Set task: Can you repeat these lines word for word, starting with the line that contains "Where should I click to: Click the red" and ending after the line that contains "Action: [x=379, y=47]"?

(Rows from a dataset)

-*-

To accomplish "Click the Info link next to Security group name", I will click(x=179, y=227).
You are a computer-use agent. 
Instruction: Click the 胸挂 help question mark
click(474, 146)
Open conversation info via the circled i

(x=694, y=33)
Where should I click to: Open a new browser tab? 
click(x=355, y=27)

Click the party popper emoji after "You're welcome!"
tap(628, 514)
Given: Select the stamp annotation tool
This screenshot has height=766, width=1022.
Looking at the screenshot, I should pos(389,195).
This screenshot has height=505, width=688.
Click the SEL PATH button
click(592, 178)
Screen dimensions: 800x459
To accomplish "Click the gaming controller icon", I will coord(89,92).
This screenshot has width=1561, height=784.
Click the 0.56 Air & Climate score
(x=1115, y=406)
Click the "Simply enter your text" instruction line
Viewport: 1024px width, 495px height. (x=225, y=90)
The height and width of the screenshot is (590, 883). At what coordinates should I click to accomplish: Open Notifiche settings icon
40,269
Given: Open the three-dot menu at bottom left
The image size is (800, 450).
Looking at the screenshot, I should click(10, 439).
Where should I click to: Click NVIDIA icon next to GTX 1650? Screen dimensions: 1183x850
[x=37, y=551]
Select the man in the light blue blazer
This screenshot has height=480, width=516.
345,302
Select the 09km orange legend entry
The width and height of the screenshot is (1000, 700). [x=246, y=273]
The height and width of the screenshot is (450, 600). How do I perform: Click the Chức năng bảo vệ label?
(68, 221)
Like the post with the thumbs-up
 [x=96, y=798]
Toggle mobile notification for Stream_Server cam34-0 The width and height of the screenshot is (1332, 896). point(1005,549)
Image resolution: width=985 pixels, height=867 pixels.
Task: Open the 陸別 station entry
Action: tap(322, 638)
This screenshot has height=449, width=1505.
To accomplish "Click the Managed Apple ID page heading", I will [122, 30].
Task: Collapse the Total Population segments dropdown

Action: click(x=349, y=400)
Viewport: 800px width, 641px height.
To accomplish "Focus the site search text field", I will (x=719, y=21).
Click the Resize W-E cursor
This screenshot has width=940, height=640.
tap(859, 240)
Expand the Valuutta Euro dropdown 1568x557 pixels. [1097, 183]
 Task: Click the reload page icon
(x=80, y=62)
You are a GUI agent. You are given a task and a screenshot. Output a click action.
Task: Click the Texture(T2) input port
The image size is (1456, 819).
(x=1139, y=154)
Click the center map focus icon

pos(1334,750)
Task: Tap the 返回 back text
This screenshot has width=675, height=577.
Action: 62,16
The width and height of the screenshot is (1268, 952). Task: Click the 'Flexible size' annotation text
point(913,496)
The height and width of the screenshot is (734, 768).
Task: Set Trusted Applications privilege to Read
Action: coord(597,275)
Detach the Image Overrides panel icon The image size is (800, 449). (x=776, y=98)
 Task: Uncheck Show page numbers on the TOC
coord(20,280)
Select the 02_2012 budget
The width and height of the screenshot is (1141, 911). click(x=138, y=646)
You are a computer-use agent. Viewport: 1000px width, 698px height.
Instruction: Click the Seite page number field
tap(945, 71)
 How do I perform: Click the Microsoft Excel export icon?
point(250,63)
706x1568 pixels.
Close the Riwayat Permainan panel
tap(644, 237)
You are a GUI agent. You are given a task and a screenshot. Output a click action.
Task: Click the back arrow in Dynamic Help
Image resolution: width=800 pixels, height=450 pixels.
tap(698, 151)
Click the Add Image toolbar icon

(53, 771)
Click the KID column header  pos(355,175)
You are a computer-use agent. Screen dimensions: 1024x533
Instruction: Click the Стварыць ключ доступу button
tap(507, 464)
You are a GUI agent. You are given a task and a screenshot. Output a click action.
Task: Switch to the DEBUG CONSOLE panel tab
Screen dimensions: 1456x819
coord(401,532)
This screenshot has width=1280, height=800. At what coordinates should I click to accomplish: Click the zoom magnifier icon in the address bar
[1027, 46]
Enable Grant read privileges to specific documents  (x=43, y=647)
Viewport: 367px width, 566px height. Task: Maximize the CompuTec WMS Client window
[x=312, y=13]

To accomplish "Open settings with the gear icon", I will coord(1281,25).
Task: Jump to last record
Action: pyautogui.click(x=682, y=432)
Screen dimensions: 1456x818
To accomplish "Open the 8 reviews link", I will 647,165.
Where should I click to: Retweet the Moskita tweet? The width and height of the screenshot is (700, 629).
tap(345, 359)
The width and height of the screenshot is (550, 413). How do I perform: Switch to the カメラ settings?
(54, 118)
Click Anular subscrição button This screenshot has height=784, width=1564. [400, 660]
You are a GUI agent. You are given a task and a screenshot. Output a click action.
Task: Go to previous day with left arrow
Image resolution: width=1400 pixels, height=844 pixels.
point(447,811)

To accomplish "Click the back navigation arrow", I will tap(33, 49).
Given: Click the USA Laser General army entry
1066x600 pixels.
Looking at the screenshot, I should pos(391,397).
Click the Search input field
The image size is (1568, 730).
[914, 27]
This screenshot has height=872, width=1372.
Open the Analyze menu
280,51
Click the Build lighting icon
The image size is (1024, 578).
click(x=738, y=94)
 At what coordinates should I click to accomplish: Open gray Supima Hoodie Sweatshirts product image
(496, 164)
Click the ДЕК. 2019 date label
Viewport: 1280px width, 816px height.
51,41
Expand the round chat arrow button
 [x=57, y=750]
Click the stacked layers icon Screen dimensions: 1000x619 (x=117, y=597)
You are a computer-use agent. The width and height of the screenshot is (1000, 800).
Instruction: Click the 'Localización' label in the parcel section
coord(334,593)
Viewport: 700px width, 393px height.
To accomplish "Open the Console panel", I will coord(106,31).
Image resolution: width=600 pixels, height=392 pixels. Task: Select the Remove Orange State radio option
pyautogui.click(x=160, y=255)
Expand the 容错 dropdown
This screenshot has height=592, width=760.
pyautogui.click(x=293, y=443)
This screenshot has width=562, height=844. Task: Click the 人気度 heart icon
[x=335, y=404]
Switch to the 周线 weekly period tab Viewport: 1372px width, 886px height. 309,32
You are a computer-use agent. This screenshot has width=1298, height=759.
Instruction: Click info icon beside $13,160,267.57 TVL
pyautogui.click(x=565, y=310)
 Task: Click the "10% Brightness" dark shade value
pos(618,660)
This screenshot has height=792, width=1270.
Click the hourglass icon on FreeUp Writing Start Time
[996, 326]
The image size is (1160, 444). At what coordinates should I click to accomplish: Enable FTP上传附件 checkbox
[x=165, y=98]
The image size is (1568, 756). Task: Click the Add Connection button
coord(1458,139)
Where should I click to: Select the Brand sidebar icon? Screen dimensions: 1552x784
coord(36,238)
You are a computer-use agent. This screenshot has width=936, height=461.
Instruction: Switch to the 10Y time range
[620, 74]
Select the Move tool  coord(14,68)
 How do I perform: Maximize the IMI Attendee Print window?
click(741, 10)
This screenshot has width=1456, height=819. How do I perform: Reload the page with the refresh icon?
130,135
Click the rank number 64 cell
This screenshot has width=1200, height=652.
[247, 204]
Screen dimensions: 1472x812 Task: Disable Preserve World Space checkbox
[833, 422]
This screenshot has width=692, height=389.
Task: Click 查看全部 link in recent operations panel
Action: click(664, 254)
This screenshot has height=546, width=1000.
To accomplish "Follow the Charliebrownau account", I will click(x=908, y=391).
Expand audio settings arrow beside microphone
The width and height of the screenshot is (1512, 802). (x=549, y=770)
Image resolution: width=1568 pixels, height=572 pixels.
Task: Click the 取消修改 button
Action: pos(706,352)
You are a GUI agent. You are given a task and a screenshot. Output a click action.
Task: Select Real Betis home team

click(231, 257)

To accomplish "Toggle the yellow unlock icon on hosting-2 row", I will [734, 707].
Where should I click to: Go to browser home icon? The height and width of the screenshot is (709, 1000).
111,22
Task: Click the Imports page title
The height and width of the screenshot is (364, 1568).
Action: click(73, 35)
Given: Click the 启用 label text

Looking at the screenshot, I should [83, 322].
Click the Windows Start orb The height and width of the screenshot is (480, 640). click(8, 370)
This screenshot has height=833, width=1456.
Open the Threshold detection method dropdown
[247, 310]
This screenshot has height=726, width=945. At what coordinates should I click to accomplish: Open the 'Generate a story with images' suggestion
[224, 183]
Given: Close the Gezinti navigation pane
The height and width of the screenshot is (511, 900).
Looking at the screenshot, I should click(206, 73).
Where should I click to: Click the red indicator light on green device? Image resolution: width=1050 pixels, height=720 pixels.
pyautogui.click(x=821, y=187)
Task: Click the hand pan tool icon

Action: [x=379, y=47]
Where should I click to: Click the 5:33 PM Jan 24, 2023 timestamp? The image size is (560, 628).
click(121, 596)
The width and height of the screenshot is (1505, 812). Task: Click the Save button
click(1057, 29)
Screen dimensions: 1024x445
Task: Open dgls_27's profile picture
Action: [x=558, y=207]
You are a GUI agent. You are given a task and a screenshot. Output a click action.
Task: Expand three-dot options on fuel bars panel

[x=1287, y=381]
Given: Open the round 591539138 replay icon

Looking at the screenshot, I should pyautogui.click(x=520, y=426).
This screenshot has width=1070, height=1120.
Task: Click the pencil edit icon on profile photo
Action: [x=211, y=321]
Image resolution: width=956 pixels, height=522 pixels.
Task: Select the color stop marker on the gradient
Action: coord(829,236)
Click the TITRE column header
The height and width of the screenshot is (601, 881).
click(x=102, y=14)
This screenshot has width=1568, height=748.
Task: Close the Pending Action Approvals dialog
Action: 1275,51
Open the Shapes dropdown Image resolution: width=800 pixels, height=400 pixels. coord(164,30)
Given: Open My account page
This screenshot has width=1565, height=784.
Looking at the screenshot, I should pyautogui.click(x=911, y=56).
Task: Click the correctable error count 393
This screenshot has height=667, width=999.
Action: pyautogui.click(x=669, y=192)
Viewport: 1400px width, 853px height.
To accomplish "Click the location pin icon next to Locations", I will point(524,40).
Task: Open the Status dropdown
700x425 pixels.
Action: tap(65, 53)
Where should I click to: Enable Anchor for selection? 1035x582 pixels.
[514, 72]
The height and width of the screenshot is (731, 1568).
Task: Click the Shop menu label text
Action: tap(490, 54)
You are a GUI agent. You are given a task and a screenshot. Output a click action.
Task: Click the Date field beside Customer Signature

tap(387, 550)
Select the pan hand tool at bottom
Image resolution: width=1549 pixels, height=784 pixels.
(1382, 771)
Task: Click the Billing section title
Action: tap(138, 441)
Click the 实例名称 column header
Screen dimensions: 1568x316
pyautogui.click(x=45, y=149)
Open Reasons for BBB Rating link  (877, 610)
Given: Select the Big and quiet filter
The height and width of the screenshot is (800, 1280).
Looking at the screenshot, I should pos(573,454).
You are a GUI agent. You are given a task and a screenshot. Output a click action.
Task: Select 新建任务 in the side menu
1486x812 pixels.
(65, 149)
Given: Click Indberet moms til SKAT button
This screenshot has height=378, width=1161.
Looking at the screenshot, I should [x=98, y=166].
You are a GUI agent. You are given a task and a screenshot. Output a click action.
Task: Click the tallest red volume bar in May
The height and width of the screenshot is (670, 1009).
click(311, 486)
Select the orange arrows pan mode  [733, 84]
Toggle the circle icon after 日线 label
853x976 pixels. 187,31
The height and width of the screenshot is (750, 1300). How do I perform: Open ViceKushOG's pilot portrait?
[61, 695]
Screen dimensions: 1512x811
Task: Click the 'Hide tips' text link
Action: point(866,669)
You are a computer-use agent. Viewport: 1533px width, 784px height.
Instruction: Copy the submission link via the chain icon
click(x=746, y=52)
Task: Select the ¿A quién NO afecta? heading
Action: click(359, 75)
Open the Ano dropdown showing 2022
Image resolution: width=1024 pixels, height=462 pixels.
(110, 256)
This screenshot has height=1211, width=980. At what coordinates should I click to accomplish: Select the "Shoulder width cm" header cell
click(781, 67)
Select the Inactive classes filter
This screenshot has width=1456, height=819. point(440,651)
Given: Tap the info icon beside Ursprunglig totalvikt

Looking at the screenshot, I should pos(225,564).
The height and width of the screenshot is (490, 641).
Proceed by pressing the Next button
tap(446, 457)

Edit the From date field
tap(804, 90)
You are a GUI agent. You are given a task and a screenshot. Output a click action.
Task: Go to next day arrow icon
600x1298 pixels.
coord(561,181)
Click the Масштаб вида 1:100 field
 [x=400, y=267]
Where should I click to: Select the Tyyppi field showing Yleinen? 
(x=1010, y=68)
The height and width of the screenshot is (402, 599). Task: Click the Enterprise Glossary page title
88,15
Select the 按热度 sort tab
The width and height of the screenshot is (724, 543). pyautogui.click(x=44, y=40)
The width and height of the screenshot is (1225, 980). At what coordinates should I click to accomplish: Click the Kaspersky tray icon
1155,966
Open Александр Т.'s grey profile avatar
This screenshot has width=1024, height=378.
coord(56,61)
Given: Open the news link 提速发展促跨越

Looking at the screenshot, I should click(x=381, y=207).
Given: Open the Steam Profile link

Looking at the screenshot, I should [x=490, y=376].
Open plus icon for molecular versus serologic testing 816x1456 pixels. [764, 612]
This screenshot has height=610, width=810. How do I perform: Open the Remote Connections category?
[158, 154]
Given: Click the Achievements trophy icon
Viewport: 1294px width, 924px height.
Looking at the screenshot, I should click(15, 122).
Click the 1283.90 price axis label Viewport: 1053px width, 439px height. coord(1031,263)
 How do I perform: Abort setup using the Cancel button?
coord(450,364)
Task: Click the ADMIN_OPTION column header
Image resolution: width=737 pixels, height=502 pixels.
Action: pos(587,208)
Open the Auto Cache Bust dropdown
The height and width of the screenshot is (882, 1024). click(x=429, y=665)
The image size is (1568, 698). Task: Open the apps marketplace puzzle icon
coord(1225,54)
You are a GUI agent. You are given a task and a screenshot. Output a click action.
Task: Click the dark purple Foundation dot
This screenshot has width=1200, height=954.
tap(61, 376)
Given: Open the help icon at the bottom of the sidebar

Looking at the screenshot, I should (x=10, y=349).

-*-

Reply to the exercise:
Where should I click to: Click the red indicator light on green device? Image resolution: width=1050 pixels, height=720 pixels.
pyautogui.click(x=821, y=187)
Task: Click the hand pan tool icon

Action: [x=379, y=47]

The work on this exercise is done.